Research on the Calibration of High-Precision Wide Range and Multimodal Force for Tactile Sensors

Tactile sensors are widely used in electronic skin, medical robotics, and other fields, which is a crucial foundation for the future development of artificial intelligence. Their primary function is the accurate measurement of force in various modalities, including temperature, humidity, static, and dynamic conditions. Therefore, the calibration of tactile sensors has become highly important. The traditional force sensor calibration techniques fail to meet the calibration requirements of multimodal tactile sensors. In this article, a high-precision multimodal calibration method and device for tactile sensors are proposed. The device consists of a temperature and humidity chamber, a six-axis robotic arm, voice coil motors, piezoelectric pressure sensors, control circuits, and a data processing system.
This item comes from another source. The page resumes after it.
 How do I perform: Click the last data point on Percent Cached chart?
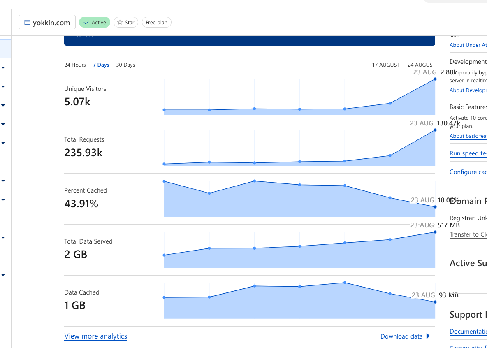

The output's high-precision force based on the electromagnetic control of the voice coil motor uses a six-axis manipulator to realize the calibration of any position in space and designs a control algorithm to realize the static and dynamic calibration. The experimental results demonstrate that the device can achieve calibration of force ranging from 100 mN to 10 N at dynamic frequencies of 0.1-10 Hz within a temperature range of 0 degrees C-60 degrees C and a humidity range of 30%-60%RH. The maximum relative standard uncertainty is <= 2.5%.